In proposito, il creditore, a differenza di quanto dedotto dalla ricorrente, ha, in realtà, la concreta possibilità di venire a conoscenza, prima di presentare l’istanza di insinuazione al passivo, della consistenza dell’azienda al momento della dichiarazione di fallimento, e, dunque, dei cespiti dell’azienda esistenti su cu esercitare la garanzia ex art. 44 comma 2° T.U.B.
Infatti, posto che, una volta dichiarato il fallimento, il curatore deve procedere alla redazione dell’inventario, a norma dell’art. 87 L.F., ‘nel più breve termine possibile’ , e a tale attività possono, peraltro,
intervenire anche i creditori, gli stessi creditori e, in generale, i terzi hanno comunque il diritto di prendere visione e di estrarre copia degli atti e dei documenti del fascicolo della procedura per i quali sussiste un loro specifico ed attuale interesse (previa autorizzazione del giudice delegato e sentito il curatore).
Ne consegue che i creditori che intendano far valere il privilegio legale di cui è causa, prima della proposizione della domanda di ammissione al passivo, ai sensi dell’art. 93 L.F., possono chiedere di prendere visione degli atti e documenti del fascicolo della procedura da cui risultano i beni inventariati.
Pertanto, accertata l’infondatezza delle censure con cui la ricorrente ha aggredito la seconda ‘ ratio decidendi ‘ , deve applicarsi il principio più volte enunciato da questa Corte secondo cui, qualora la decisione di merito si fondi su di una pluralità di ragioni, tra loro distinte e autonome, singolarmente idonee a sorreggerla sul piano logico e giuridico, la ritenuta infondatezza o inammissibilità delle censure mosse ad una delle ” rationes decidendi ” rende inammissibili (tale valutazione si impone, nel caso di specie, per la prima ‘ ratio decidendi ‘ ), per sopravvenuto difetto di interesse, le censure relative alle altre ragioni esplicitamente fatte oggetto di doglianza, in quanto queste ultime non potrebbero comunque condurre, stante l’intervenuta definitività delle altre, alla cassazione della decisione stessa (vedi Cass. n. 11493 del 11/05/2018).
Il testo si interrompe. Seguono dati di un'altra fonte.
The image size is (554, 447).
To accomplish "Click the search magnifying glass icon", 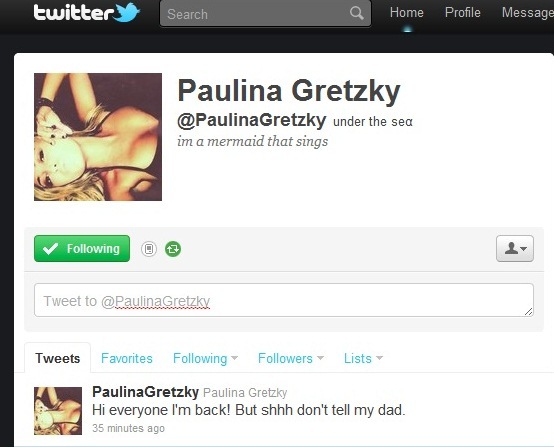I will pyautogui.click(x=356, y=13).
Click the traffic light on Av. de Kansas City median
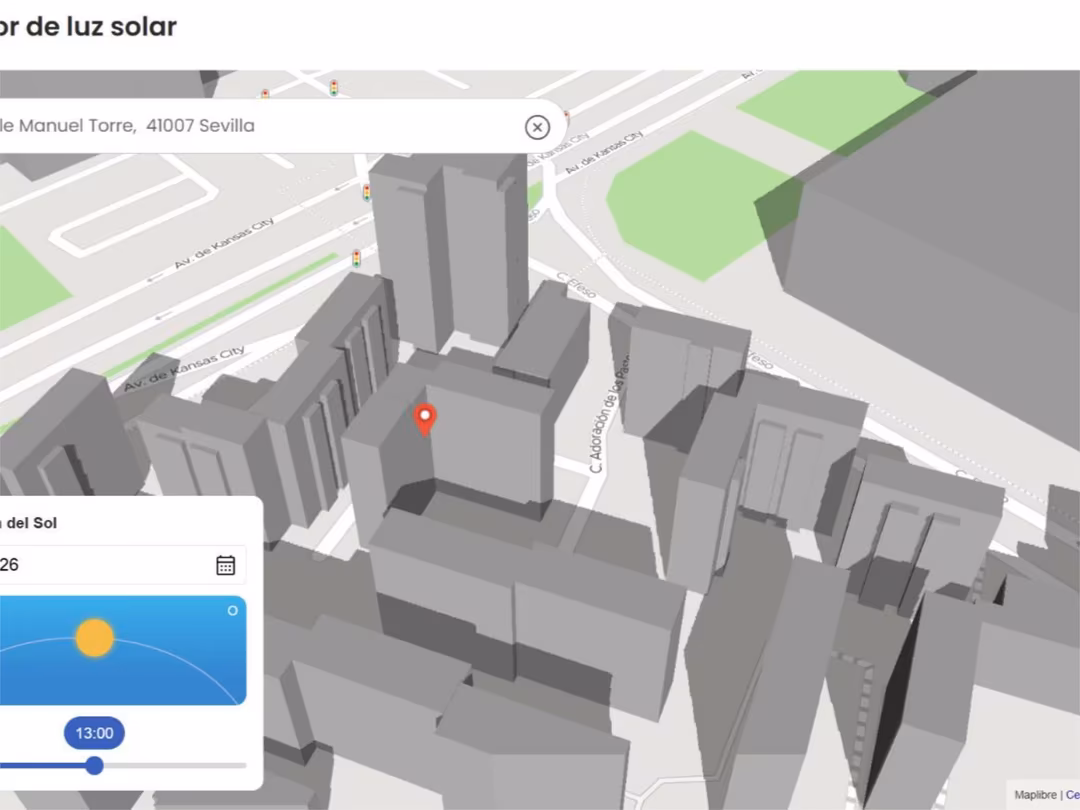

Le spese seguono la soccombenza e si liquidano come in dispositivo.
P.Q.M.
Dichiara inammissibile il ricorso e condanna la banca ricorrente al pagamento delle spese processuali che liquida in € 12.200 ,00, di cui € 200,00 per esborsi, oltre spese forfettarie nella misura del 15% ed accessori di legge.
Ai sensi dell’art. 13 comma 1 quater del DPR 115 del 2002, dà atto della sussistenza dei presupposti processuali per il versamento da
parte della ricorrente dell’ulteriore importo a titolo di contributo unificato pari a quello dovuto per il ricorso, a norma del comma 1° bis dello stesso articolo 13.